Safe transport of med. oxygen cylinders

PJH

Well-known Member
My neighbor uses medical oxygen, and needs to make a day trip requiring at least one spare cylinder of oxygen. These cylinders don't have the protective cap like my shop cylinders. How do you safely haul them? The spares will be in the back of my pickup. I've done a search, and there's lots of info from the UK, and some info about trains and buses, but I haven't found anything that fits our situation. I appreciate any advice you can give me.

Paul
 
My Dad used to use a plastic milk carton to carry them in his truck. He would stuff an old rag between them. It's low tec but it worked for him.
 
They aren't dangerous. They don't have the pressure or volume of your shop cylinders so it doesn't matter as long as they aren't rolling around.
 
My Mom uses them, so I've seen them brought in by the supply company as well as seeing her haul them around. Basically there are no real safety precautions necessary other than having them secure.

With the big bottles the tank is steel and heavy while the valve is relatively small and weak, so to speak. If the bottle fell, just it's weight and momentum would easily break the valve. The result is the valve has to have a guard to protect it.

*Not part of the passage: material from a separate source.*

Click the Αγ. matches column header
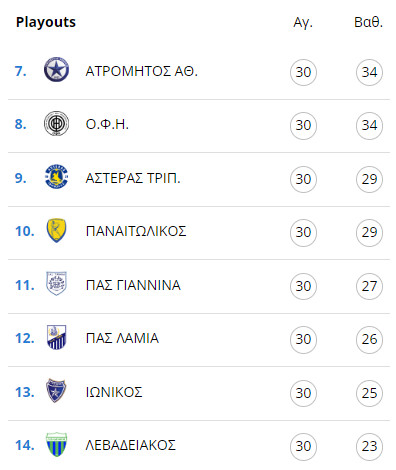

With the medical bottles, they are aluminium. Between the small size, and lite weight of the bottle and as beefy as the valve is, the chance of a valve getting broken is so infinitesimally small that it's simply not an issue for anyone.

So, as another reply suggested, it you have several bottles, a milk crate, or 2 liter soft drink crate works well for keeping them upright and together. For just one bottle, simply lay it down where it won't roll around, and it will be fine.
 
I used to carry a 100# tank in back of mini-van. Strapped it in the best I could. It was very scary to think what would have happen in an accident, but wife needed it or she turned purple.

The sad thing is that once you are on oxygen, good chance you will never get off. The more you are on oxygen, the more oxygenyou need and the weaker you get. My wife was on it for about 5 years 24/7 before she passed 15 years ago.
 
In the real world just try to keep them upright and not rolling around. Yes the brass valves will break off and YES, they are filled at the SAME PSI as your shop cylinders. The only difference between shop O2 and medical O2 is the piece of paper saying your Medical is pure. I will have about 250 of them on the truck in the AM.
 
You are horribly misinformed. 2200 psi full...it's a small rocket waiting to happen. I've seen them go through six walls in a hospital x ray department. They all need to be chained so they don't move.
 
Put in a bag, a gym bag or similar they do not have to be upright. strap them down to be secure. if in side a passenger compartment secure bag with seatbelt, you dont want them loose. They are secured so they won't flying through the air striking passengers or other objects in or outside the vehicle case of an accident or rollover. Been using O2 for twenty years now. Always be safe when transporting them and secure them.
Chuck
 
Same difference with SCUBA bottles. I dove back in my younger days. Seen whole car trunks, pickup trucks full of em.
And these where 3000 psi aluminum bottles, 80 cubic ft.

Banged em around and rolled em around. Closest thing I saw to exciting was when a guy had the "burst disk" let go while it was on his back and he was on the surface of a flooded rock quarry. Exciting for a minute, then it was all over.

Just secure them, pad them, and use some common sense.